The real question is how much the reward value holds up once the actual cost stack of these three cards is checked side by side. The fee items below are consistent across all three cards so you can compare like for like.
Gemini Card
- Annual or membership fee: $0
- Spread or conversion cost: No fee to receive rewards; later sales use standard Gemini trading fees
- FX cost: 0%
- ATM fees and limits: Cash advance fee of $10 or 3%, plus ATM or issuer fees
The Gemini Card's 0% foreign transaction fee is a real advantage for travel spending. The catch is the cash advance structure: the $10-or-3% fee applies even to ATM use, which makes it an expensive way to access cash. Rewards post in BTC or another selected asset after the purchase settles, and the BTC sits in your Gemini account until you withdraw or sell.
Nexo Card
- Annual or membership fee: $0
- Spread or conversion cost: Debit Mode converts through Nexo Exchange; no flat spread disclosed
- FX cost: Weekdays: 0.2% for EEA/UK/CH currencies and 2% for ROW currencies. Weekends: 0.7% for EEA/UK/CH currencies and 2.5% for ROW currencies
- ATM fees and limits: Base: up to EUR 200 / GBP 180 free monthly; Silver: up to EUR 400 / GBP 360; Gold: up to EUR 1,000 / GBP 900; Platinum: up to EUR 2,000 / GBP 1,800; after that, 2% fee with a minimum of EUR 1.99 / GBP 1.99 per withdrawal
Nexo's weekday FX rates are competitive for European users spending in EUR, GBP, or CHF. The weekend surcharge is the cost most users miss. Spending EUR 500 on a Saturday costs EUR 3.50 in FX fees (0.7%) rather than EUR 1.00 on a weekday. ROW currencies carry a 2% weekday fee that climbs to 2.5% on weekends, which erodes the card's value for frequent international travel outside Europe.
Coinbase One Card
- Annual or membership fee: Coinbase One membership from $49.99/year; no added card fee
- Spread or conversion cost: No forced crypto conversion on purchases
- FX cost: 0%
- ATM fees and limits: Cash advance terms apply; this is not a debit ATM-spend product
Coinbase One Card has no annual card fee, but the $49.99 minimum annual membership cost is a fixed drag on reward value. At the base 2% BTC reward rate, you need $2,500 in annual card spend just to cover the membership cost before the rewards go positive. At the 4% tier (which requires a qualifying asset balance on Coinbase), break-even drops to around $1,250 in annual spend, but the asset balance requirement is its own condition to track.
Worked Examples
The examples below use a common monthly spend profile to show how fees and rewards interact across all three cards.

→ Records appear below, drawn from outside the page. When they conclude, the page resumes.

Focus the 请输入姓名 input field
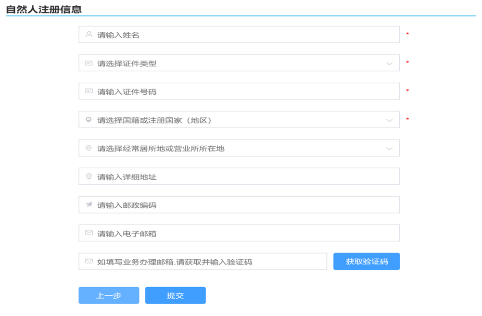Screen dimensions: 482x316 pos(241,35)
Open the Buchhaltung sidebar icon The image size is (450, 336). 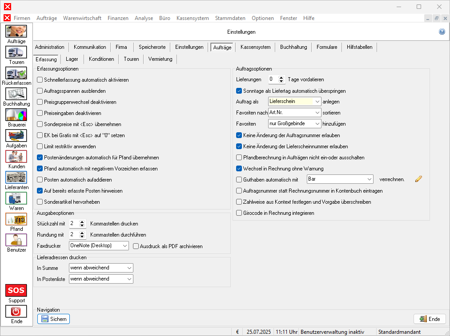(x=16, y=94)
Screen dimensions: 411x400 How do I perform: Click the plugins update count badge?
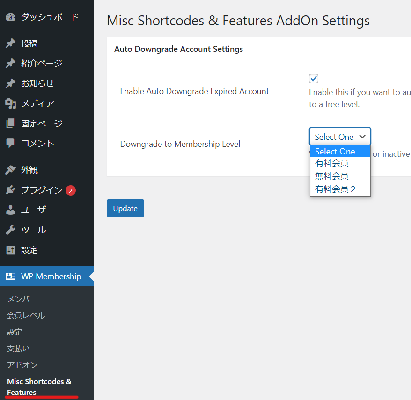coord(70,190)
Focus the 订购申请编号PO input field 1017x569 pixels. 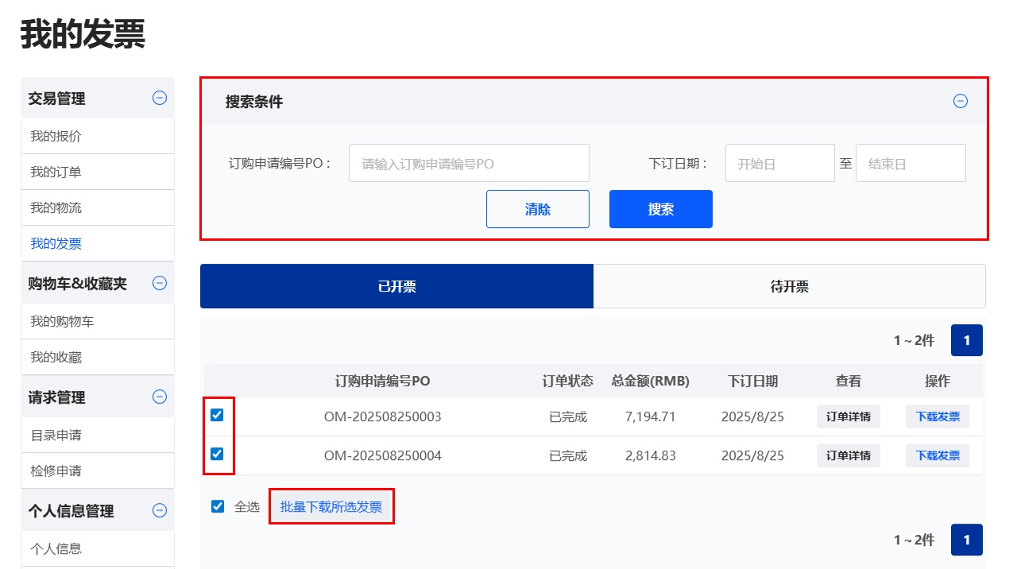469,163
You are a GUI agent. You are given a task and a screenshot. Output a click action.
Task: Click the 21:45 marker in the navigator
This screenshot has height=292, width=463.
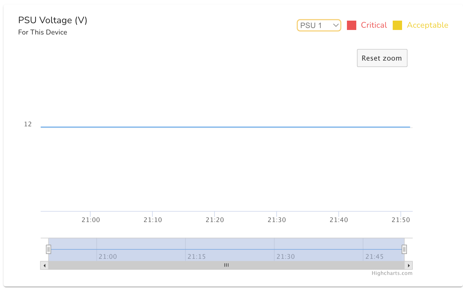point(374,257)
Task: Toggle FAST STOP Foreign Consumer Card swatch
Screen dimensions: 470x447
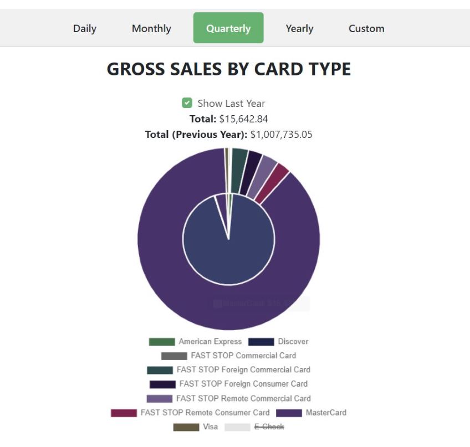Action: point(162,384)
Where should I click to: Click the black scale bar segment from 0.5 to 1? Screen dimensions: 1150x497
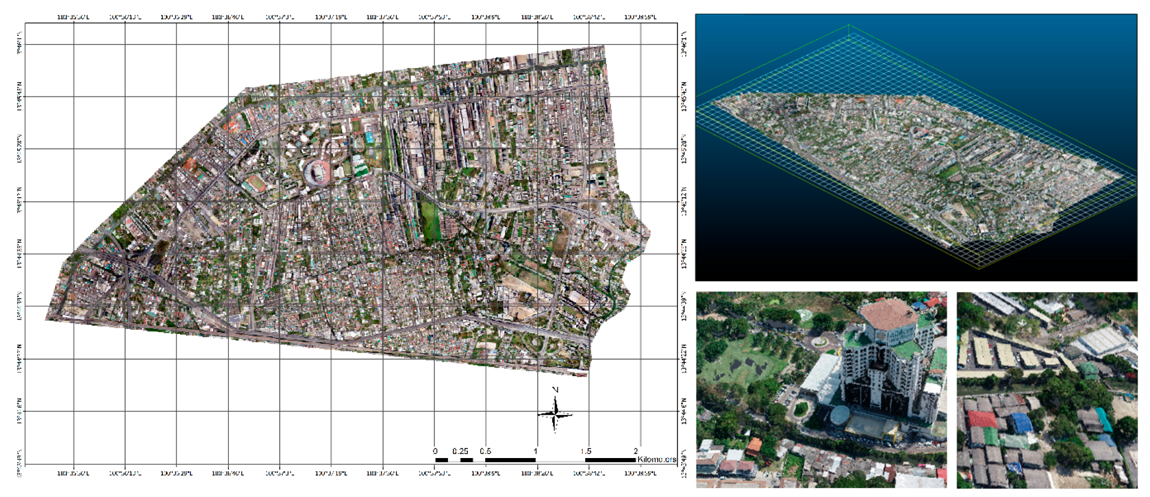click(x=510, y=460)
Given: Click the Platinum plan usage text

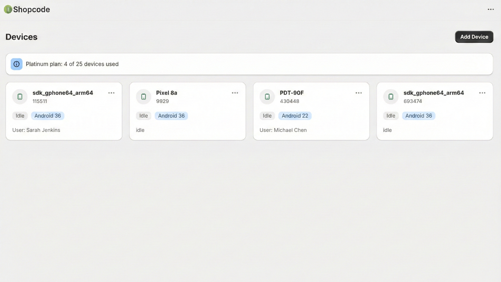Looking at the screenshot, I should (72, 64).
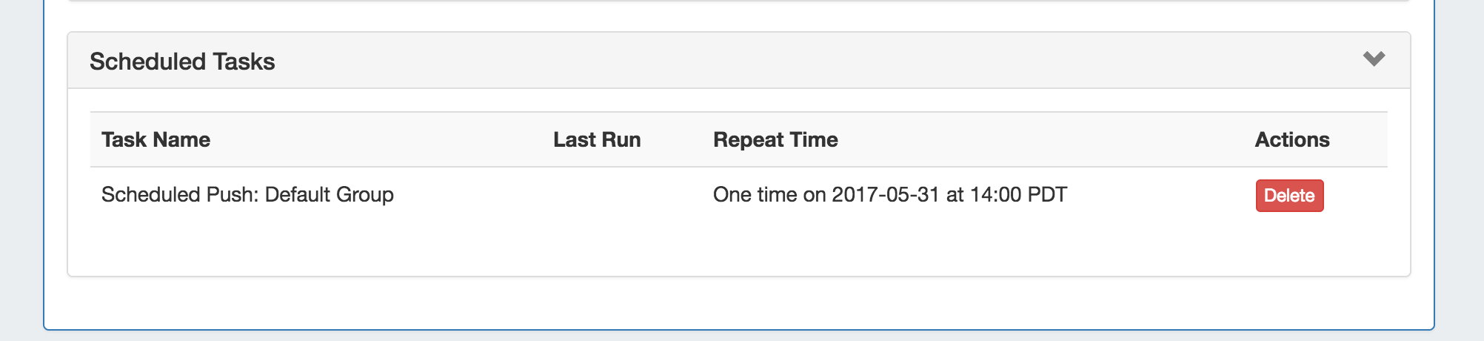Click the date 2017-05-31 in Repeat Time
Screen dimensions: 1484x341
(x=885, y=195)
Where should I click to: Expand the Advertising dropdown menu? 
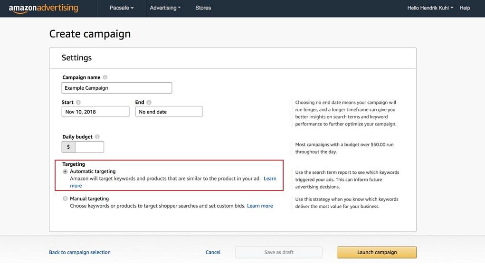click(165, 8)
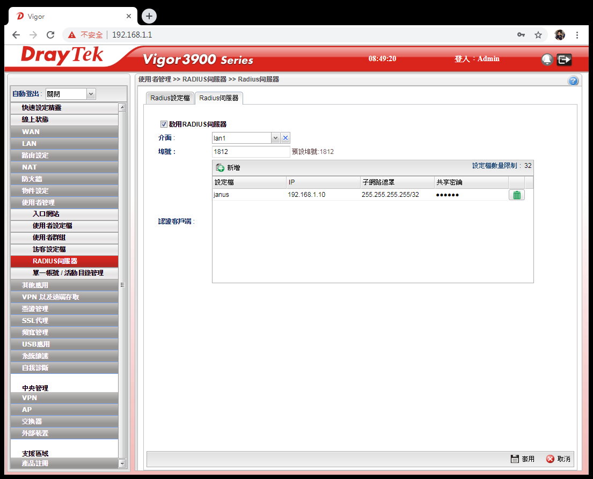The image size is (593, 479).
Task: Clear interface selection with X icon
Action: pos(285,138)
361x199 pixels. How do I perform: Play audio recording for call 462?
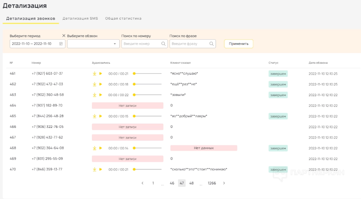point(101,84)
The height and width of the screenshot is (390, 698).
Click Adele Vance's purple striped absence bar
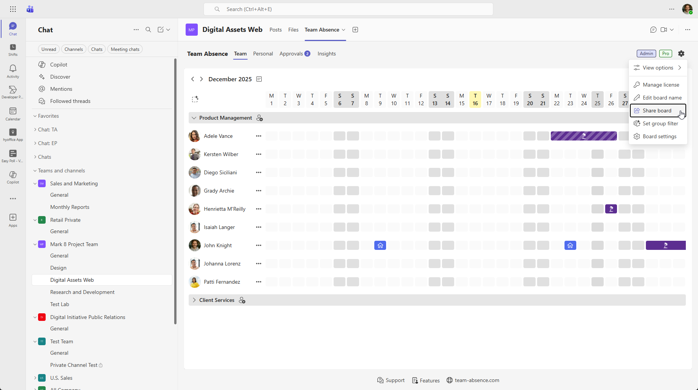584,136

Scenario: $1,500 monthly card spend, $300 of which is international (non-USD), one ATM withdrawal of $200 per month.
- Gemini Card: At an effective average rate of roughly 2% on mixed everyday spending (headline 4% applies to limited categories), monthly BTC rewards come to approximately $30. No FX fee on the $300 international spend saves roughly $6 to $9 compared to a card with a standard 2-3% foreign transaction fee. The $200 ATM withdrawal costs $10 (the flat fee, which exceeds 3% at this amount). Net reward value after ATM fee: approximately $20 per month, or $240 per year.
- Nexo Card (Credit Mode, weekday spend, EEA currencies): At a 2% BTC reward rate for a Loyalty tier with NEXO stake, $1,500 in monthly spend generates approximately $30 in rewards. The $300 in international spend (EEA currency, weekday) costs EUR 0.60 in FX fees at 0.2%. If any of that international spend falls on a weekend, the cost rises to EUR 2.10 at 0.7%. ATM use within the free monthly allowance costs nothing. Net reward value at base tier, all-weekday spend: approximately $29.40 per month.

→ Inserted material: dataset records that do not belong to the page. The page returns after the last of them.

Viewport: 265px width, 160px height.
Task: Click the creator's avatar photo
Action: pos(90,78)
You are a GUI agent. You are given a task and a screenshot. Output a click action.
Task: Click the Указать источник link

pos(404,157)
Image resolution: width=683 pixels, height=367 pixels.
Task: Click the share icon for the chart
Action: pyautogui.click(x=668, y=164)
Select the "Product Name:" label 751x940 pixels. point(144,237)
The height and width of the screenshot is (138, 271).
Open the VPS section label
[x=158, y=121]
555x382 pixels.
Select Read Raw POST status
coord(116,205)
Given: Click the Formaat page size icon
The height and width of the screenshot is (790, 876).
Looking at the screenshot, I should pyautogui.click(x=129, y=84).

- Coinbase One Card: At the base 2% BTC reward rate, $1,500 in monthly spend generates $30 in rewards. No FX fee on the $300 international spend. No ATM use applies here. Monthly reward gross: $30. Monthly share of the $49.99 annual membership fee: approximately $4.17. Net monthly reward value after membership cost allocation: approximately $25.83, or $310 per year before the membership offset.

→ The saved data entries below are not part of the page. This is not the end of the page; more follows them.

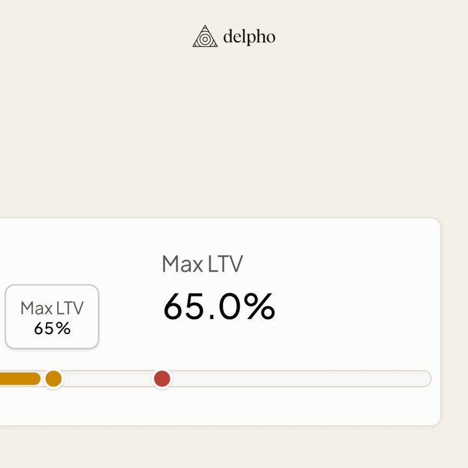
Task: Click the delpho triangle eye logo icon
Action: click(205, 36)
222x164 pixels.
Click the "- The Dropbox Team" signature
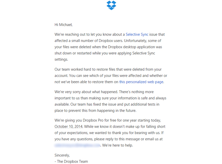pyautogui.click(x=71, y=161)

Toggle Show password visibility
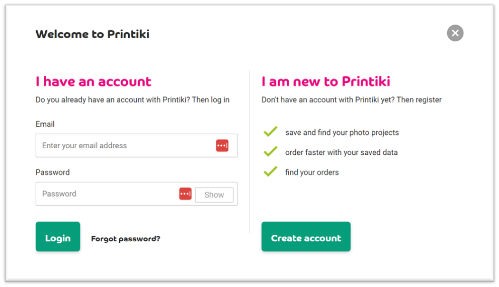[x=214, y=195]
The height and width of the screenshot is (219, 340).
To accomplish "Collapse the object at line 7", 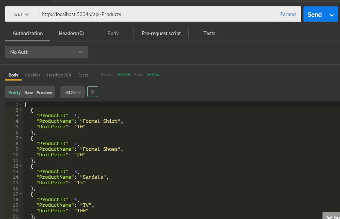I will pos(21,138).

The Nexo Card comes out ahead on net monthly value for EEA users spending mostly on weekdays, with the caveat that tier-locked rates and weekend surcharges change the math quickly. Gemini is competitive for US users who do not take frequent ATM withdrawals. Coinbase One Card only makes financial sense at the 2% base tier if annual card spend exceeds roughly $2,500, or if the higher reward tiers are accessible.